__WHAT YOU WILL DO__
a: In the source extract, who curated a compilation and analysis of cloud-based Big Data products?
b: Write out the passage from the source extract that begins at the words "Architectures and Blueprints" and stops after "of individual patterns.".

__SOURCE EXTRACT__
** START **
These aspects contribute to the tendency of unreliable IoT system data (Nižetić et al., 2020). To mitigate the costly consequences of low Data Quality, techniques for data preprocessing and quality improvement are required. IoT exemplifies the versatility of Data Pipelines, highlighting the importance of Data Science methods in finding customised project solutions. These methodologies are crucial in effectively handling IoT-generated data and extracting valuable insights, ultimately enhancing IoT applications' efficiency and innovation.
Architectures and Blueprints
Over time, technological advancements have led to the evolution of various architectural patterns. Priebe et al. (2022) have offered a comprehensive overview of these patterns, utilising the ArchiMate enterprise architecture modelling language. Each architectural pattern has advantages and disadvantages, and its suitability heavily relies on the organisation's specific Data Strategy. Careful evaluation and consideration of these architectural patterns are essential to ensure that the chosen approach aligns seamlessly with the organisation's goals and requirements.
Due to the complexity and depth of each architectural pattern, this discussion will not delve further into the specific details of individual patterns.
Figure 5: Architectural paradigms and their emergence over time as visualised by Priebe et al. (2022)
Wardley Maps (Wardley, 2016) provide a highly compelling visualisation of technology evolution. As postulated by Wardley, a prominent illustration of this evolution is the progression of computing power, which ultimately leads to the inevitable adoption of cloud computing. In light of this perspective, products designed for Big Data analysis are bound to be offered as cloud-based solutions. These products are built upon or influenced by the architectural patterns proposed by Priebe et al. (2022), but they can now be accessed through pay-as-you-go models. An excellent compilation and analysis of such products have been curated by Bornstein et al. (2020). Please refer to Figure 6 for further details.
Figure 6: Unified Data Infrastructure 2.0 as visualised by Bornstein et al. (2020). Click here to enlarge.
Data Management
Data management is the process of efficiently and securely handling, organising and utilising data throughout its lifecycle.
The e-portfolio extensively elaborates on the subject matter due to a misalignment between the author's background and the module's scope. The module appropriately focuses on the Data Scientist's perspective and emphasises Big Data aspects related to Variety and Viscosity. However, it omits certain IT-related aspects, like volume, velocity, and volatility, which are not covered in the course content.
Figure 7: The subjective scope of the "Deciphering Big Data" module
Moreover, compounding the issue, specific terms are redundantly used. This e-portfolio aims to provide a holistic overview to achieve a concise comprehension.
Data Wrangling
Data Wrangling, or Data Munging, Janitorial Work or Data Preparation is the process of profiling and transforming datasets to ensure they are actionable for analysis tasks (Schintler & McNeely, 2022). The goal is to make data usable by putting data in a form that can be processed by analysis tools and contains the necessary information. Data Wrangling refers to cleaning, transforming, and enriching raw and messy data into a structured and usable format for analysis or other tasks. It is a crucial step in the data lifecycle and is often considered one of data analysis's most time-consuming and challenging aspects.
Data Wrangling is typically a manual task performed by data scientists, analysts, or data engineers, and it is often driven by the specific question or analysis they want to perform. Data Wrangling requires human intervention and domain expertise to understand the data, identify issues, and decide how to clean, transform, and prepare the data appropriately for the intended analysis or task.
** END **
__INFORMATION SHOWN__
** START **
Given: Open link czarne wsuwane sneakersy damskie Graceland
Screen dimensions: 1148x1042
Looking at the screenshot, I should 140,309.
** END **
** START **
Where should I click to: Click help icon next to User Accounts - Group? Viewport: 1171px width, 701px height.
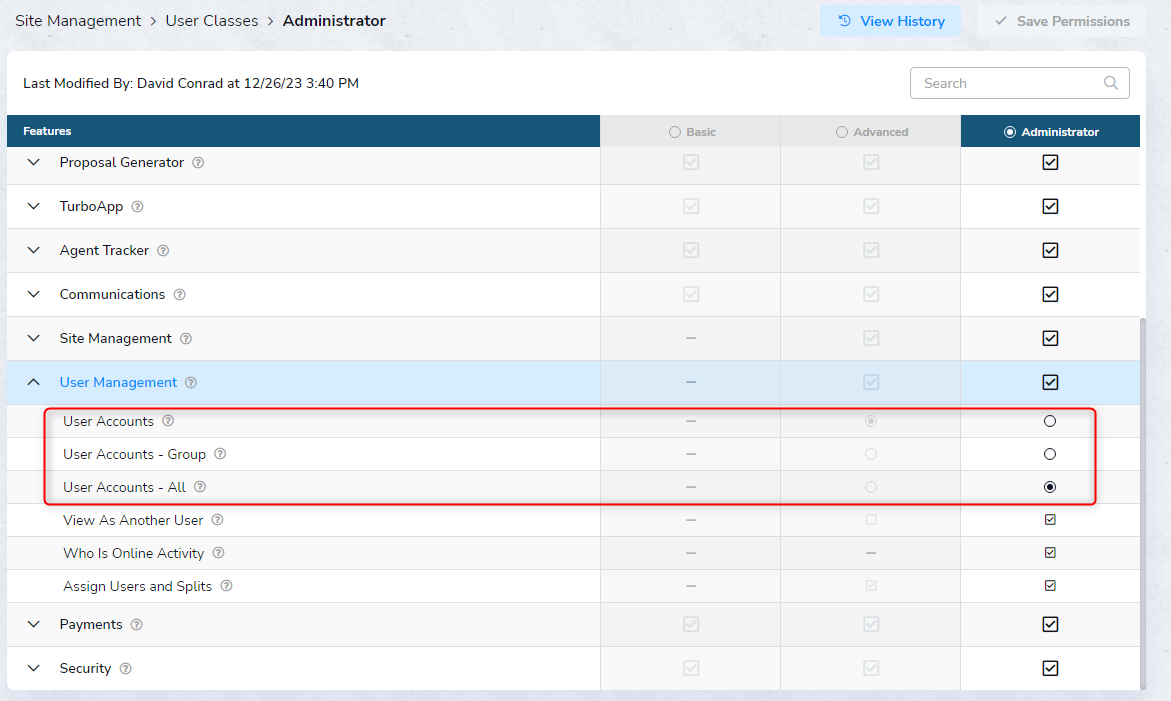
** END **
__SOLUTIONS__
a: Bornstein et al. (2020)

b:
Architectures and Blueprints
Over time, technological advancements have led to the evolution of various architectural patterns. Priebe et al. (2022) have offered a comprehensive overview of these patterns, utilising the ArchiMate enterprise architecture modelling language. Each architectural pattern has advantages and disadvantages, and its suitability heavily relies on the organisation's specific Data Strategy. Careful evaluation and consideration of these architectural patterns are essential to ensure that the chosen approach aligns seamlessly with the organisation's goals and requirements.
Due to the complexity and depth of each architectural pattern, this discussion will not delve further into the specific details of individual patterns.